Lessons of a military life

Lesson #1: You’ve got two rights in this world

My early blog post is being retitled and reposted to first in a series of memories that shaped my adult life.  This story is forty years old as of 2018.   

Thirty years ago, a Navy Senior Chief, his name forgotten to history, made a lasting impression on an 18-year old Sailor.  In what was then the Correctional Custody Unit (CCU) at Naval Training Center San Diego, I was a Petty Officer assigned to escort the nearly-bad-but-salvageable characters who were not sent to the brig for various offenses.  On the Monday of the beginning of every other month, a group of malcontent, mostly 18 to 20 year old,  “bootcamps” or fresh recruits and apprentices were lined up at 0700 in the courtyard of a nondescript half-century old building with bars on the windows and a locked front gate.  This was CCU and the Senior Chief, the LCPO.

The Senior Chief was a burly man with a crooked grin, intense eyes and was all-business. He had spent ten years as a combat Marine and then switched services to the Navy as a Gunners Mate.  His deputies were equally salty, the soon-retiring Snipe Chief with weathered skin, alcoholic eyes, missing front teeth — he was busted in the face decades before in a drunken brawl with Shore Patrol in some liberty port.  The  incoming deputy was a hefty Boatwains Mate First Class (“Boats”) who shared the same passion for the Navy and making Sailors out of these men in their charge.
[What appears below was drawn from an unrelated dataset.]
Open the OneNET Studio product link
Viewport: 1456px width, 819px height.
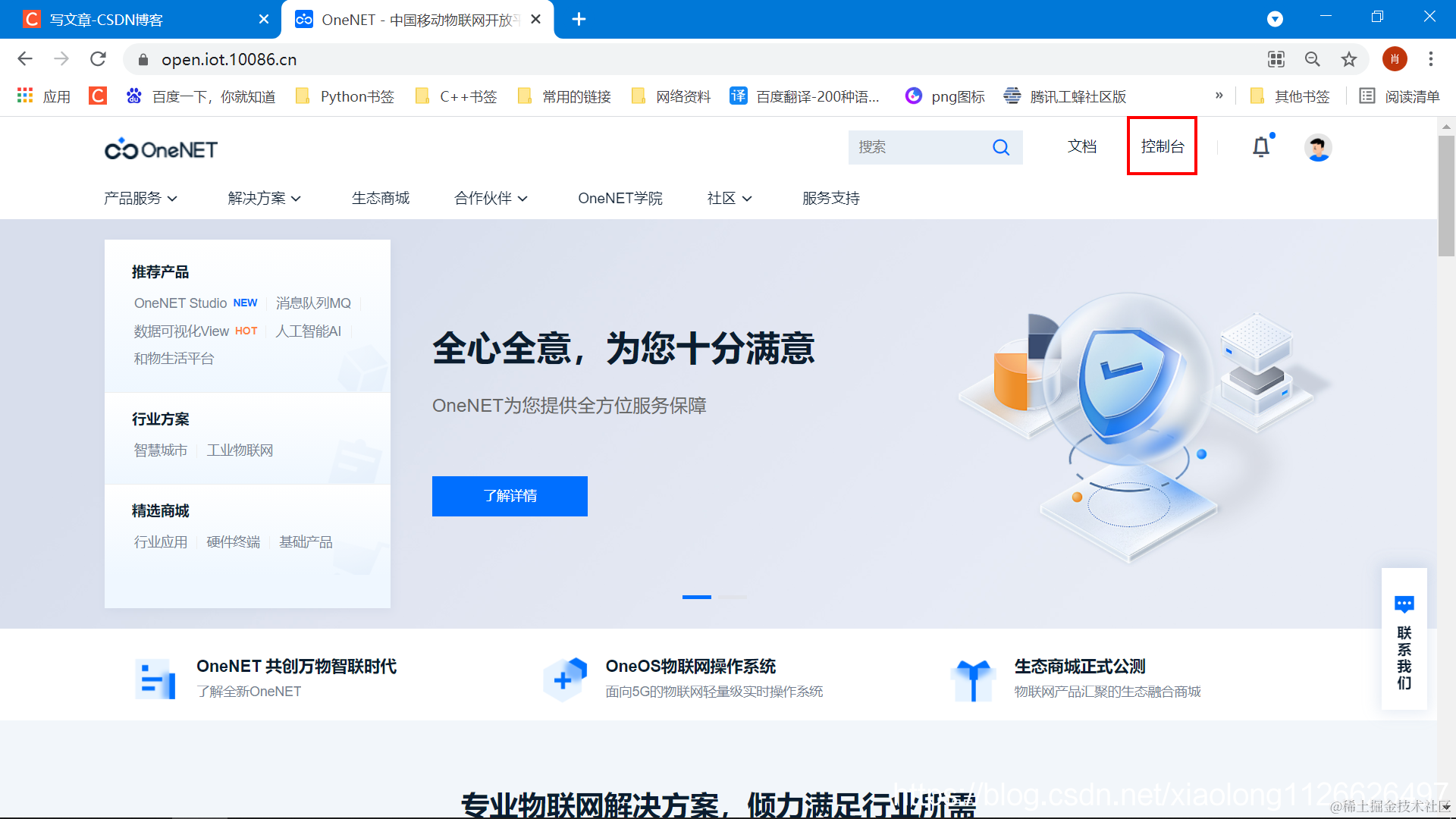180,303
“You’ve got two rights in this world, shipmates”  the Senior Chief bellowed, “One, to live; the other, to die.   And when you F*** up, I’m going to take one away from you!!”   At this, he usually got a snicker from some fool who also had his hands in his pockets.   After an hour of push-ups and eight-count body-builders, while we all enjoyed our coffee, the jokers were then quieter, sweating heavily and not inclined to disrespect their wardens.